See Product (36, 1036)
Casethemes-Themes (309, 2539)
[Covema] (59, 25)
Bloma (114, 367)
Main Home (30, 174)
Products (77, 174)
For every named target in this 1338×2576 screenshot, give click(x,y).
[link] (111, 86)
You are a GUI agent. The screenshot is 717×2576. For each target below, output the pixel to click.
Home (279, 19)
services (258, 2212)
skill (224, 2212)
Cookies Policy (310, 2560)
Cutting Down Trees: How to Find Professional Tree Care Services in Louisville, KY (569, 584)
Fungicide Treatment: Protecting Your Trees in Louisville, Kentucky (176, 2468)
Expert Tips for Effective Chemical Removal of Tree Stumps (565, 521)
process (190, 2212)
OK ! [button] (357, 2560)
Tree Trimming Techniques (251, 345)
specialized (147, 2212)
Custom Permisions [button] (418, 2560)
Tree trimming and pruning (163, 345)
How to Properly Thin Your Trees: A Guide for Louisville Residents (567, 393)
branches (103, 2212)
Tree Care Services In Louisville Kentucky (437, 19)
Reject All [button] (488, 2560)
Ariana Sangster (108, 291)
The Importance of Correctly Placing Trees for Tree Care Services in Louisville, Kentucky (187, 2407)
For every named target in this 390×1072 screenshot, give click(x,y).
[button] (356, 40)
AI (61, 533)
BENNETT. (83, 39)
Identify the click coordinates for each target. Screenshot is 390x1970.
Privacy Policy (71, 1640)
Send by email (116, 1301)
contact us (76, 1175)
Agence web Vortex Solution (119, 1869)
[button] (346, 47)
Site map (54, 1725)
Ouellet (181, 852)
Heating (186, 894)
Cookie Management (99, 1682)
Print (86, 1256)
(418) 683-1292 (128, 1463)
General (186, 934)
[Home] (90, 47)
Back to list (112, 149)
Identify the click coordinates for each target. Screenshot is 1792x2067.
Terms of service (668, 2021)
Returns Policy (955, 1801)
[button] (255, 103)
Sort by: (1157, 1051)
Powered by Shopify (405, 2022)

____

Line by line, repeat the listing exactly as written.

=== RESULT OF THIS EXERCISE ===
See Product (36, 1036)
Casethemes-Themes (309, 2539)
[Covema] (59, 25)
Bloma (114, 367)
Main Home (30, 174)
Products (77, 174)
For every named target in this 1338×2576 screenshot, give click(x,y).
[link] (111, 86)
You are a GUI agent. The screenshot is 717×2576. For each target below, output the pixel to click.
Home (279, 19)
services (258, 2212)
skill (224, 2212)
Cookies Policy (310, 2560)
Cutting Down Trees: How to Find Professional Tree Care Services in Louisville, KY (569, 584)
Fungicide Treatment: Protecting Your Trees in Louisville, Kentucky (176, 2468)
Expert Tips for Effective Chemical Removal of Tree Stumps (565, 521)
process (190, 2212)
OK ! [button] (357, 2560)
Tree Trimming Techniques (251, 345)
specialized (147, 2212)
Custom Permisions [button] (418, 2560)
Tree trimming and pruning (163, 345)
How to Properly Thin Your Trees: A Guide for Louisville Residents (567, 393)
branches (103, 2212)
Tree Care Services In Louisville Kentucky (437, 19)
Reject All [button] (488, 2560)
Ariana Sangster (108, 291)
The Importance of Correctly Placing Trees for Tree Care Services in Louisville, Kentucky (187, 2407)
For every named target in this 390×1072 screenshot, give click(x,y).
[button] (356, 40)
AI (61, 533)
BENNETT. (83, 39)
Identify the click coordinates for each target. Screenshot is 390x1970.
Privacy Policy (71, 1640)
Send by email (116, 1301)
contact us (76, 1175)
Agence web Vortex Solution (119, 1869)
[button] (346, 47)
Site map (54, 1725)
Ouellet (181, 852)
Heating (186, 894)
Cookie Management (99, 1682)
Print (86, 1256)
(418) 683-1292 (128, 1463)
General (186, 934)
[Home] (90, 47)
Back to list (112, 149)
Identify the click coordinates for each target. Screenshot is 1792x2067.
Terms of service (668, 2021)
Returns Policy (955, 1801)
[button] (255, 103)
Sort by: (1157, 1051)
Powered by Shopify (405, 2022)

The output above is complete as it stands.